Taming fire was humankind’s first and most critical step toward its mastery of the material world. About 400,000 years ago, our ancestors learned to harness the flame, setting us on the course that would lead from the stone hearths those early humans built to the modern high-efficiency catalytic woodstoves we use today. More important, though, was the capacity to selectively apply heat, a transformative power that allows us to turn dirt into metal, cold into warmth, dark into light.

Skip ahead some 399,000 years to the 12th century for the invention that truly domesticated the light and heat that has sustained us: the chimney. Up to this point, dwellings in cold-weather lands like Europe were one-room manor houses with communal fires and smoke holes in their roofs. The chimney suddenly made multiroom buildings not just possible but comfortable, because different rooms—each with an independently controlled fire—could now be dedicated to single uses like cooking, eating, and sleeping.

But across the millennia what Shakespeare called "the smoky light that’s fed with stinking tallow" changed not at all. Fire was dirty, smelly, and dangerous; usually born out of some type of friction, it always burned some form of organic matter, usually wood or animal fat. The Cro-Magnon who carved the little lamps of limestone and charred animal fat that illuminated the cave drawings at Lascaux 17,000 years ago would have had little trouble understanding the essential nature of a whale-oil lamp lighting the 1700s home of a Nantucket Quaker.

But in the 1880s, a worthy challenge to fire’s reign finally arrived: the orange glow of the incandescent electric lightbulb. It was sold as being cheaper and safer than gas or oil lighting, and the quick embrace of Edison’s bulb was staggering: Between 1893 and 1901, New York City went from having 1,500 electric street lamps to over 17,000. The 1905 development of nichrome—an alloy of nickel and chromium that produces a great deal of heat when electrified—made practical the development of electric cooking and heating units. The kitchen fire now had a rival too. Within a few months, the stovetop bread toaster would be replaced by the electric toaster; a few years later, everything from waffle irons to coffee percolators to ovens and ranges were being run on electricity. In the space of 60 years, using fire to cook, heat, or create light became symbolic of backwardness and poverty, and for a while in the mid-20th century, the phrase "all-electric kitchen" was actually a selling point.

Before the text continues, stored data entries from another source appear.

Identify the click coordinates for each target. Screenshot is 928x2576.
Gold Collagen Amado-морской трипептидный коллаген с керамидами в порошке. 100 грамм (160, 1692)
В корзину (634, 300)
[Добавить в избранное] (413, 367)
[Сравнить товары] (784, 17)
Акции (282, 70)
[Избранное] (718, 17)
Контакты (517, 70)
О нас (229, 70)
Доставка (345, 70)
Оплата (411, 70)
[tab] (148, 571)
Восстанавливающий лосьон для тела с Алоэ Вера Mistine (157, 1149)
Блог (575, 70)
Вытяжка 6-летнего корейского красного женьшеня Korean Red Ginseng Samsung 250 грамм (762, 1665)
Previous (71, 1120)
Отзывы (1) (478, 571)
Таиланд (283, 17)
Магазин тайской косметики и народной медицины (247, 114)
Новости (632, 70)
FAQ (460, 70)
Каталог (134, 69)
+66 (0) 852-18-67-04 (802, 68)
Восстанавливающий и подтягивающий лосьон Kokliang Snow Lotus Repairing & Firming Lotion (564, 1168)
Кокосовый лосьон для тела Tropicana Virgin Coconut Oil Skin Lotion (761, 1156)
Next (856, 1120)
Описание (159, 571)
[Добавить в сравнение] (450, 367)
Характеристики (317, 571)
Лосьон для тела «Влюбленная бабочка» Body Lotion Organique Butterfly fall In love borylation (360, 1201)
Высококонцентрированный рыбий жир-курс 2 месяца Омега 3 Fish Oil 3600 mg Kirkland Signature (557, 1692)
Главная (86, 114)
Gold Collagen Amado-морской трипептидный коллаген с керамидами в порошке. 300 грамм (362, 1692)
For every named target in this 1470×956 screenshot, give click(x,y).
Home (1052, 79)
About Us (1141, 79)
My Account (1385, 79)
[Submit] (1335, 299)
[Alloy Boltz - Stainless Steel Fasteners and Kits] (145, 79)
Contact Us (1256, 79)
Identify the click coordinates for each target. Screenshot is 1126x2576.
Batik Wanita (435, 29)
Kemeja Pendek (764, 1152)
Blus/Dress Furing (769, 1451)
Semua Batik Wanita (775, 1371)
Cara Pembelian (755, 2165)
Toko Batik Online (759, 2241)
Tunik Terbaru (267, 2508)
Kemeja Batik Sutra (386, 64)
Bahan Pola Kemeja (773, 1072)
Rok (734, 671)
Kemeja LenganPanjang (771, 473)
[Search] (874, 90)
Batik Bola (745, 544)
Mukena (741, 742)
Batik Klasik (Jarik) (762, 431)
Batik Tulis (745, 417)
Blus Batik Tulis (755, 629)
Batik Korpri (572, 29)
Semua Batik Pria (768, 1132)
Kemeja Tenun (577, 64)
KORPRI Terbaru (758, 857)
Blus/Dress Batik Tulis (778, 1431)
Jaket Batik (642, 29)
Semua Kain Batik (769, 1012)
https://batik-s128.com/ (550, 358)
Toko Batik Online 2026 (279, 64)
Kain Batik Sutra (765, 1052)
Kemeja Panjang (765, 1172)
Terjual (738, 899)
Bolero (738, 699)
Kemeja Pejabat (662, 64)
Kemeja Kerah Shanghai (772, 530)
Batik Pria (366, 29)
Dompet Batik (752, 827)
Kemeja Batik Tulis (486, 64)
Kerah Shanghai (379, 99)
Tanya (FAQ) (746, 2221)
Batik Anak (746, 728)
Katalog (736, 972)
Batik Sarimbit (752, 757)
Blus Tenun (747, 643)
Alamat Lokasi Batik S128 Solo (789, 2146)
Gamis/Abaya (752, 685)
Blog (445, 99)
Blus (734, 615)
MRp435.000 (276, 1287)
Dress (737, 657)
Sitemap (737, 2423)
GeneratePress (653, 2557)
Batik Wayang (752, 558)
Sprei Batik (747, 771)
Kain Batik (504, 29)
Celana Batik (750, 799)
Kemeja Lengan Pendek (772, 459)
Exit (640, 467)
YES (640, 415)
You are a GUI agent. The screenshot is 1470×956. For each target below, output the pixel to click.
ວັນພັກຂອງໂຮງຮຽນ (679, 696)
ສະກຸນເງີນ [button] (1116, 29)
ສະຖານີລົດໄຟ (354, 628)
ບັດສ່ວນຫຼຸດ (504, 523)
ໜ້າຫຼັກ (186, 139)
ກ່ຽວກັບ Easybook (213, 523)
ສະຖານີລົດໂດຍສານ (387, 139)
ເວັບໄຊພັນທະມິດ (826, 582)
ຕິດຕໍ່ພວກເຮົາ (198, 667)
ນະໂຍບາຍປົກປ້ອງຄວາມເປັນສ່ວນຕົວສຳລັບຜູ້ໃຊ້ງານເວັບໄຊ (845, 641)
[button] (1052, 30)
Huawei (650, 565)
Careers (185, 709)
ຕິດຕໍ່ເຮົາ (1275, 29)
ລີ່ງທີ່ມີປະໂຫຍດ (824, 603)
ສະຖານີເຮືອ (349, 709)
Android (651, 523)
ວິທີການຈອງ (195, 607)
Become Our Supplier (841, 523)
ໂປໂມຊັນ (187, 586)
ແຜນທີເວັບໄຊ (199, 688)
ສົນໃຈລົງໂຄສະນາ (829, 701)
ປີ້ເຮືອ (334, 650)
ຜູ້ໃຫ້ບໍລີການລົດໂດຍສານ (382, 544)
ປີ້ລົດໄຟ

Yet even though we have no pressing need for fire in the home anymore, we’re loath to part with it. Whether the candle mania of the 1970s or the hearth-heavy McMansions of the 1990s, we refuse to wave goodbye to fire’s crackle and luminosity. Perhaps it’s because fire is one of the few surviving links to our ancient selves that is neither socially unacceptable nor legally off-limits. And as radically inefficient as fire is for lighting in the 21st century, we still spend $2 billion on candles each year. Forget the ear-busting stereo system—a wood-fired pizza oven just might be a home’s coup de grâce. More prosaically, some 16.9 million backyard grills were shipped in 2009. And, most basic of all, the presence of the letter salad "Wrkng fireplce" in a real estate ad still turns up the heat.